Task statement: Gather, from the listing beneath this task, every line holding the string "computer".
'''
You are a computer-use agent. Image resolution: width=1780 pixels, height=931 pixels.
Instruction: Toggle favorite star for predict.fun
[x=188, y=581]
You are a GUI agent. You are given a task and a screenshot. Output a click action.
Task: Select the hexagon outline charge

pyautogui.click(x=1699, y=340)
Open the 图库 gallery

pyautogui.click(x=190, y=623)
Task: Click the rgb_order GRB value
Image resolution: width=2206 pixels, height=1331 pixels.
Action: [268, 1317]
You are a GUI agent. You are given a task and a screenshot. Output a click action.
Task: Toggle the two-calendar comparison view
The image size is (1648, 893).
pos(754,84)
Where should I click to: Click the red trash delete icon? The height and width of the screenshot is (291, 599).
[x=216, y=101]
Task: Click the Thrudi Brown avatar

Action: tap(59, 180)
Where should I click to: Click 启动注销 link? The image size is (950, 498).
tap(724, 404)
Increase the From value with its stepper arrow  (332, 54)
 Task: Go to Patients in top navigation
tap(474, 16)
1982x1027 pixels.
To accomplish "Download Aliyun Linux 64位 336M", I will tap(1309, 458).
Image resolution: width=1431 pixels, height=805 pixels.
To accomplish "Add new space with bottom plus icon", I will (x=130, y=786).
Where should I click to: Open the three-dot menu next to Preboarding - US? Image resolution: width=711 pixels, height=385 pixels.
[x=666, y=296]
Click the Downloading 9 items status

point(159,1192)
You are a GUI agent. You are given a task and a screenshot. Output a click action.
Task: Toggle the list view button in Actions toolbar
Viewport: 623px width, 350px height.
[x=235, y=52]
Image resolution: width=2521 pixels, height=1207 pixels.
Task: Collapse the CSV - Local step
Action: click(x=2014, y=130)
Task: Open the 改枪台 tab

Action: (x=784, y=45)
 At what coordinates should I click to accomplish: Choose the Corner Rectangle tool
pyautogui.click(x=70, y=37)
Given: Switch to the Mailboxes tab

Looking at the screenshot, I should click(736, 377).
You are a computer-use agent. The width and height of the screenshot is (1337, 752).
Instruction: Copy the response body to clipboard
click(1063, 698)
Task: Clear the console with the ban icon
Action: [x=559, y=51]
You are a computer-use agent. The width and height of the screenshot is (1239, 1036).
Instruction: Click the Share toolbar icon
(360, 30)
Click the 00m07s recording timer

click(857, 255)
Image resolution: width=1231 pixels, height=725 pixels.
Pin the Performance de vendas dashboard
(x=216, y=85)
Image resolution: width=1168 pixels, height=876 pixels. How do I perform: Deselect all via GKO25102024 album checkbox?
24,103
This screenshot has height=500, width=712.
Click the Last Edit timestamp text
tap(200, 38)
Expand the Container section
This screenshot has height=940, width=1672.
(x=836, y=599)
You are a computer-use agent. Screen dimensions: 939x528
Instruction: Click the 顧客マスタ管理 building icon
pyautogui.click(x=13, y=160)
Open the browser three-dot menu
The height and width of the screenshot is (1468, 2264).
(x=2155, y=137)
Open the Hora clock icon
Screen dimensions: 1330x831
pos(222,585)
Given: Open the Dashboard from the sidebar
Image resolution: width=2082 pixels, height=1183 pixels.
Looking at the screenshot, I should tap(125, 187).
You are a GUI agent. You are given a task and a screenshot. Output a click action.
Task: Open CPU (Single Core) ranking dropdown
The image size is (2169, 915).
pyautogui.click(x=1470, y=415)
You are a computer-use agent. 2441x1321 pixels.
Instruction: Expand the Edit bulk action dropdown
'''
Response area:
You are a computer-use agent. Image resolution: width=1780 pixels, height=931 pixels.
You are a computer-use agent. The width and height of the screenshot is (1337, 752).
You are a computer-use agent. The width and height of the screenshot is (1239, 1036).
You are a computer-use agent. Screen dimensions: 939x528
You are a computer-use agent. 2441x1321 pixels.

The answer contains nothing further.